И только я пристроился к умытой снизу колхознице, в комнате послышался грохот, будто кто-то пизданулся с кровати, а потом встал, пошел, споткнулся о какую-то невидимую хуйню, типа маленькой табуретки, и уронился нахуй еще раз. Этим «кто-то» оказался дядя Гоша, больше некому было. Дико матерясь в темноте, он побрел на кухню и двинул прямиком к ведру, залить горящие после карамельного сэма трубы. Пошарил возле ведра, нащупал кружечку, в которой плавали лобковые волоски, гавняные катышки и прочий полезный для организма сифилис, и, жадно глотая, выпил до дна. Я в это время старался не дышать и, притаившись, зажимал Клёпе рот рукой.

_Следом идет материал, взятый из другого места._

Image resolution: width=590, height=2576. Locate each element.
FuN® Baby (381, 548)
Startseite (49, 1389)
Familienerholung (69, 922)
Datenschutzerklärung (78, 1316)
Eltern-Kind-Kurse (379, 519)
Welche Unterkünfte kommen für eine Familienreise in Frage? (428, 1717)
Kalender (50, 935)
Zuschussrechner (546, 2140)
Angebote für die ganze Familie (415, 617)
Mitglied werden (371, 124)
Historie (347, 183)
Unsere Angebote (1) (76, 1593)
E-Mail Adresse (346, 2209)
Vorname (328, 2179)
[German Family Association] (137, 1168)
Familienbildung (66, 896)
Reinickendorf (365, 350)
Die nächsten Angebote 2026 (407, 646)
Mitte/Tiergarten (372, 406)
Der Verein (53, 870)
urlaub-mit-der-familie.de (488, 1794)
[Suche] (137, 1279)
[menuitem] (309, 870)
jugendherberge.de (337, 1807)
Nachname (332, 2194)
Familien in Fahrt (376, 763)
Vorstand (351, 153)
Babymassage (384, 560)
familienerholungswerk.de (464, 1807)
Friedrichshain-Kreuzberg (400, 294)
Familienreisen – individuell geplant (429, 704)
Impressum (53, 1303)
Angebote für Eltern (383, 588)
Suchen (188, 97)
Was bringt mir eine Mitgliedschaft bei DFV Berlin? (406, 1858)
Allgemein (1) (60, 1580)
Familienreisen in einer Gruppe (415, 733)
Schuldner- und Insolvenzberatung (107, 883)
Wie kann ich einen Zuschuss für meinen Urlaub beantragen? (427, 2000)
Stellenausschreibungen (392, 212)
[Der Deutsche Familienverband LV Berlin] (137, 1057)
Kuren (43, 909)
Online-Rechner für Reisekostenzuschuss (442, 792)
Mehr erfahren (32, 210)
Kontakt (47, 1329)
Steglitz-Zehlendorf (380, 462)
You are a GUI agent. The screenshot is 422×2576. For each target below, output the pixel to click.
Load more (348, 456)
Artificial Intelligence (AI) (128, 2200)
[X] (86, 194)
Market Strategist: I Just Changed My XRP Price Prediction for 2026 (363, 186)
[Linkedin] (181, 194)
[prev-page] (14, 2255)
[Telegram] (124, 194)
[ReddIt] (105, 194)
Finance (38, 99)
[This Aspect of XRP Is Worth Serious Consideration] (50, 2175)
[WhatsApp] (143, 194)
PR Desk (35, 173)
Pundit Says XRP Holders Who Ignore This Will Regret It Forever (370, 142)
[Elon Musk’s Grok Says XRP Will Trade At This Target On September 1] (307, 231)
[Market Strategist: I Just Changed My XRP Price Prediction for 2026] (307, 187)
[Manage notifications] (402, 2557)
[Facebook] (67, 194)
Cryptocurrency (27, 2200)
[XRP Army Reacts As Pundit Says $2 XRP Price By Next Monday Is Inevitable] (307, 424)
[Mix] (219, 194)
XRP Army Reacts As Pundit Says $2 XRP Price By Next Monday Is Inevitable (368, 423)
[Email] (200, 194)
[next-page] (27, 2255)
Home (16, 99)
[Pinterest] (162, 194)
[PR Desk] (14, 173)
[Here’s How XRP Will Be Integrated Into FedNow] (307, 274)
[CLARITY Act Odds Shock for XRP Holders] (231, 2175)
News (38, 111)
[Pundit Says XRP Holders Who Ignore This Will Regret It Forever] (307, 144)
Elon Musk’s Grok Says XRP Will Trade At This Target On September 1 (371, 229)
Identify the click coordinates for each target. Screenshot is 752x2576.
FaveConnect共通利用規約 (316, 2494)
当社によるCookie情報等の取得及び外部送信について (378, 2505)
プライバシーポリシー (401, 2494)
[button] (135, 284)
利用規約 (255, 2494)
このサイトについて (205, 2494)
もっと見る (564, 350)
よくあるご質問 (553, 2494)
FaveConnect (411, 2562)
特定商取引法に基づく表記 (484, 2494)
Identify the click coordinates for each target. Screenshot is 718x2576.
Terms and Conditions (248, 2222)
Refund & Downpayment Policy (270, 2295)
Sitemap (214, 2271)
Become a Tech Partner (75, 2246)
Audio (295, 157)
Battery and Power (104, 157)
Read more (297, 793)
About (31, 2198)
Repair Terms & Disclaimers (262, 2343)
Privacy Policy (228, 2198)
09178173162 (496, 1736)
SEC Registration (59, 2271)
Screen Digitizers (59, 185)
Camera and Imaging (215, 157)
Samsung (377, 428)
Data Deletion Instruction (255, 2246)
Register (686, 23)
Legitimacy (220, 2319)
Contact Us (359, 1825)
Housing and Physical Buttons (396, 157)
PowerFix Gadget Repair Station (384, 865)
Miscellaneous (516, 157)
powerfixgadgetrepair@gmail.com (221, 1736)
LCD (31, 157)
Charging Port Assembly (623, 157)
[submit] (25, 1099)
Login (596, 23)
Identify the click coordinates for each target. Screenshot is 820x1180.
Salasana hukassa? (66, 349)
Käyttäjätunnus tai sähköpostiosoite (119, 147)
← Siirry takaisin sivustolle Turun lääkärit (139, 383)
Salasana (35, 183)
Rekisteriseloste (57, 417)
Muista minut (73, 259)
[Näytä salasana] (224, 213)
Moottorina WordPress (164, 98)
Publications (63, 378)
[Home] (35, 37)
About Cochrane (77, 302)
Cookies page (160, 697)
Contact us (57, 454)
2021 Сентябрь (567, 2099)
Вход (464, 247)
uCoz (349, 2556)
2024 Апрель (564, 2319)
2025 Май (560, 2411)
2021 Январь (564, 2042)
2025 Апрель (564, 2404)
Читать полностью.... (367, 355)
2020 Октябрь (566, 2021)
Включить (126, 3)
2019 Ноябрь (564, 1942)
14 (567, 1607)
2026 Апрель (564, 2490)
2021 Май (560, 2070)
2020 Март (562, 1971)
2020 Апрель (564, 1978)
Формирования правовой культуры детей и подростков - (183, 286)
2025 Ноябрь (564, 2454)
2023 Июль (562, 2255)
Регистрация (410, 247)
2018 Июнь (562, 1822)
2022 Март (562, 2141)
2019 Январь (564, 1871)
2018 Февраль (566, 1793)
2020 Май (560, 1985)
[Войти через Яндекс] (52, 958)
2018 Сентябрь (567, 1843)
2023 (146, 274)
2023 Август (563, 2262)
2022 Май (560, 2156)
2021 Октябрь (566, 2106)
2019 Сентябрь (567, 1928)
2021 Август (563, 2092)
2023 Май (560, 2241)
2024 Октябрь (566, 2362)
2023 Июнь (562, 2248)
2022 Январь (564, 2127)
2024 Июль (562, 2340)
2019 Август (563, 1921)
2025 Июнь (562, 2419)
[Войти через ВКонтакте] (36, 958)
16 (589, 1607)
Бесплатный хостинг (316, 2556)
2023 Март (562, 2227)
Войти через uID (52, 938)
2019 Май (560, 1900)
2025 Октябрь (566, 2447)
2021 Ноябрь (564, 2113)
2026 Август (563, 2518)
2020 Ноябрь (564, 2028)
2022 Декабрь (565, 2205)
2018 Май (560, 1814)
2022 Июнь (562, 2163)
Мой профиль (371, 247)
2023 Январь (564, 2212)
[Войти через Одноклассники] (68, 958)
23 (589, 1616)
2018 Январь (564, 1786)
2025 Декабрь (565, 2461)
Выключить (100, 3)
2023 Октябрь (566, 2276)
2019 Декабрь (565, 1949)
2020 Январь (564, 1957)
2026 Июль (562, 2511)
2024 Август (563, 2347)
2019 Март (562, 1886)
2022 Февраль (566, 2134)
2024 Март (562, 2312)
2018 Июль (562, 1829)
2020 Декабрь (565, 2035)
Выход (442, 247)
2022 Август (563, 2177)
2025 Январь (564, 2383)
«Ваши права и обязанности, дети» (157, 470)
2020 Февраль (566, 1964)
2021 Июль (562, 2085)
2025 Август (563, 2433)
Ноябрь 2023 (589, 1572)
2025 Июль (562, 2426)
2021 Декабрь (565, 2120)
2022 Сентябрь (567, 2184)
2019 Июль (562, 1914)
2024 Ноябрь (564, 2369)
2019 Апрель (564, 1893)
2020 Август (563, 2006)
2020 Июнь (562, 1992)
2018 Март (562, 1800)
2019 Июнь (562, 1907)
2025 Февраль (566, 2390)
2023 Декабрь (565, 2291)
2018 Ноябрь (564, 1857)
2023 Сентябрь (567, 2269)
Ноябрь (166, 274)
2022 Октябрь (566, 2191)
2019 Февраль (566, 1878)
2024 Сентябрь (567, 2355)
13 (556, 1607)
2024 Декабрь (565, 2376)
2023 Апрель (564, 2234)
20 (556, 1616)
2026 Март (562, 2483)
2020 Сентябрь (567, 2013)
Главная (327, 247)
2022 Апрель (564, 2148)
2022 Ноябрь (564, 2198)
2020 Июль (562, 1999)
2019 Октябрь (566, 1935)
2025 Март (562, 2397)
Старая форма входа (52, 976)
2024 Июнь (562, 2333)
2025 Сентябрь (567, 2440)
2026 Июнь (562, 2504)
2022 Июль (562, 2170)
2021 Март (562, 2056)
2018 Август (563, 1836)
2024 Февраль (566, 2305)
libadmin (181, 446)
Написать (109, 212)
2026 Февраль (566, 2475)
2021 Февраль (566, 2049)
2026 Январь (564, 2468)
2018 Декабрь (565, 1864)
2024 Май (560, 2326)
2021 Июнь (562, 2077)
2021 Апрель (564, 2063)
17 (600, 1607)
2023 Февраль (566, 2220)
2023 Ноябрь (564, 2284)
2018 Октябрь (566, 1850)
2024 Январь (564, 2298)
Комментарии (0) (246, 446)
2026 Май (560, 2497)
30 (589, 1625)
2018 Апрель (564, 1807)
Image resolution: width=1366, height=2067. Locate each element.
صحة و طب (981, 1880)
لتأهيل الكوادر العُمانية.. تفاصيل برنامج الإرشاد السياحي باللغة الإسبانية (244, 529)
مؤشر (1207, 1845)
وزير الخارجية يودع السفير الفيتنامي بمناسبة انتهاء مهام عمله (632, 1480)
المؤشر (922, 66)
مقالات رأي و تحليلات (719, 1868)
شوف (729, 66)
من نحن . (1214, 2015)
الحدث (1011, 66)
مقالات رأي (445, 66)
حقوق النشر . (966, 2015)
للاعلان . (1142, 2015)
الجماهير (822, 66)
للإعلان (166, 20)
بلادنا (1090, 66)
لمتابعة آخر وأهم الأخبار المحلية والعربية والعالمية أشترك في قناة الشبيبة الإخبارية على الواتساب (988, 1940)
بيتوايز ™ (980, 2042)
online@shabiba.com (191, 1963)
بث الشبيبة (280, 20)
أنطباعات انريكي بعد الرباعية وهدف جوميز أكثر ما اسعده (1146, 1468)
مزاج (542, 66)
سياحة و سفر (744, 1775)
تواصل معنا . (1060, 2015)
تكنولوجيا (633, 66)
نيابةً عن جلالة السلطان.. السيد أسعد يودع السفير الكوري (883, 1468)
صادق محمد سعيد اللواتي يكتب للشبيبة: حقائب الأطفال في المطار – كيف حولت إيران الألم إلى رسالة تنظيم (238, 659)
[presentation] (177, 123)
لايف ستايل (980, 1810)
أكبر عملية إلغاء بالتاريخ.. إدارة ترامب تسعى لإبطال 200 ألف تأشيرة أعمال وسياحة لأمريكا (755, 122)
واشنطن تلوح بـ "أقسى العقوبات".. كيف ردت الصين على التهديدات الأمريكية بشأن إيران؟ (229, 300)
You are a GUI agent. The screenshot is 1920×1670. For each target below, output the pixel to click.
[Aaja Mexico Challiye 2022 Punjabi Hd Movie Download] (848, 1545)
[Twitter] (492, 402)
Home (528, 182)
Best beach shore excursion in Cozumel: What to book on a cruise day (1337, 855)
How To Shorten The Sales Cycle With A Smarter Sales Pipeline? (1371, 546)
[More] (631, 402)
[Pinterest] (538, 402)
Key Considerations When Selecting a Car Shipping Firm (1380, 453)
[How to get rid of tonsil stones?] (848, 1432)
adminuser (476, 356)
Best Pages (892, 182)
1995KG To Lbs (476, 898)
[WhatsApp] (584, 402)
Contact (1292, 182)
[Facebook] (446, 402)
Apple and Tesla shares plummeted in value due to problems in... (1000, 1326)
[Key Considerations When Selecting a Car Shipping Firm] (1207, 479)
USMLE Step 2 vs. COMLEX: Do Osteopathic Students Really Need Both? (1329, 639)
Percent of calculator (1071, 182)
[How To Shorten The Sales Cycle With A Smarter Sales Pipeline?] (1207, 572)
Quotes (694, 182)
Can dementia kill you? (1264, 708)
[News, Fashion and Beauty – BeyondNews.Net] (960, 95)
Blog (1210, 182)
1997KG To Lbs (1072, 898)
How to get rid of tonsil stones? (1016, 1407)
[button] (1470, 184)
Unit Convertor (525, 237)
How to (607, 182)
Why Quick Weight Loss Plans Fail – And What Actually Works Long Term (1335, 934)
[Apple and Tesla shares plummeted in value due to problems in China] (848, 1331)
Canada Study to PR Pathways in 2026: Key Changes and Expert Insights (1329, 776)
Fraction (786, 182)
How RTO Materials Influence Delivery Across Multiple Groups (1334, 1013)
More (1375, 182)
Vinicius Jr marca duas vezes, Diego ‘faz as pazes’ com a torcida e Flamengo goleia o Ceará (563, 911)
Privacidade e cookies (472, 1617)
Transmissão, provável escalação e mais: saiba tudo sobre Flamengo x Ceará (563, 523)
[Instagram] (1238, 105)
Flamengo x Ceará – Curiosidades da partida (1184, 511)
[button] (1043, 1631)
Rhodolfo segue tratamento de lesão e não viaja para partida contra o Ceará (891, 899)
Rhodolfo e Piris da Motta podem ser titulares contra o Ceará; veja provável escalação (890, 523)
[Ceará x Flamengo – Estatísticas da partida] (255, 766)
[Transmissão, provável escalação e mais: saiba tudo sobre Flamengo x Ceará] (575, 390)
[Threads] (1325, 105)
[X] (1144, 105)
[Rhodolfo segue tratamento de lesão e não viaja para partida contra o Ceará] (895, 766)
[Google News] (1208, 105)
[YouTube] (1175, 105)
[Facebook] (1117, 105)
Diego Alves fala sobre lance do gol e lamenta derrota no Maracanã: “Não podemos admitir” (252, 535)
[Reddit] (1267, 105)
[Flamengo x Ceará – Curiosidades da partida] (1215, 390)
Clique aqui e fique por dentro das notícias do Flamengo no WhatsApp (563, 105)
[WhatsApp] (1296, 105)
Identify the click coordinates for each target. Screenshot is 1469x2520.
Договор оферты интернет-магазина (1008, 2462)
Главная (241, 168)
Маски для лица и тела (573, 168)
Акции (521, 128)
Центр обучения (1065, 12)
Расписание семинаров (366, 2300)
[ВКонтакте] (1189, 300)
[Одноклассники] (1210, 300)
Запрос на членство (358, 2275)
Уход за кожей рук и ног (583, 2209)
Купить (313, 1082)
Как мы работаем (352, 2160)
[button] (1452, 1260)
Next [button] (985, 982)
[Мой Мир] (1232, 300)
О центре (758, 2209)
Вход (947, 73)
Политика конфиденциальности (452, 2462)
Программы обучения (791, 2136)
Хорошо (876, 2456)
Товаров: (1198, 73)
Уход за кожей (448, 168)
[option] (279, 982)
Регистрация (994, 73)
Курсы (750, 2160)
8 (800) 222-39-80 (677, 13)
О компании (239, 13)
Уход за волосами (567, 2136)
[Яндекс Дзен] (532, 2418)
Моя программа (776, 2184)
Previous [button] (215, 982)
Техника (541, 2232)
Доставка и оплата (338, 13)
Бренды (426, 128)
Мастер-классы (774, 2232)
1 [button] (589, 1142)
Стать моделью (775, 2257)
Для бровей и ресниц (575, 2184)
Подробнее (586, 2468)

– Бля, это чё за рассол? – спросил вслух дядя Гоша сам себя. – От огурцов остался что ли? Так… Где этот хорёк похотливый шароебица? Пора в сад идти. Лёхааа! – гаркнул он над самым моим ухом, так что я чуть не опидорел. Расшатанная нервная система чувствительной деревенской путаны не выдержала, и Клёпка громко бзданула. Надо было ей ещё и пальцем жопу заткнуть, но кто ж знал?
  – Фуууу, йобана в рот, кто здесь? – дядя Гоша как-то неожиданно резко включил свет и увидел меня на сундучке и побледневшую от страха, только что пёрнувшую сраку.
  – От куррррва! Такая молодая, а набздела, как Баба-Яга. Не жопа, а ялтинский лук, сука, аж слёзы потекли! На хуй пшла из домика!
  – А кто пилить будет? – вступился я. Дядя Гоша сообразил, что без пилы будет трудновато, и поостыл:
  – Ладно, собирайтесь, пора выходить.

Недалеко от дачного поселка вовсю шелестел шелковичный сад. По дороге дядя Гоша поведал, что сад не охраняется, разве что изредка наведывается селекционер-маразматик Фёдор Фёдорович Барсуков, по кличке Фэфэ или просто Барсук, у которого, в общем-то, дядя Гоша и одолжился личинками. Фэфэ караулил не сад, он хотел изловить шелкопрядных воров, которые по его логике должны были явиться сюда.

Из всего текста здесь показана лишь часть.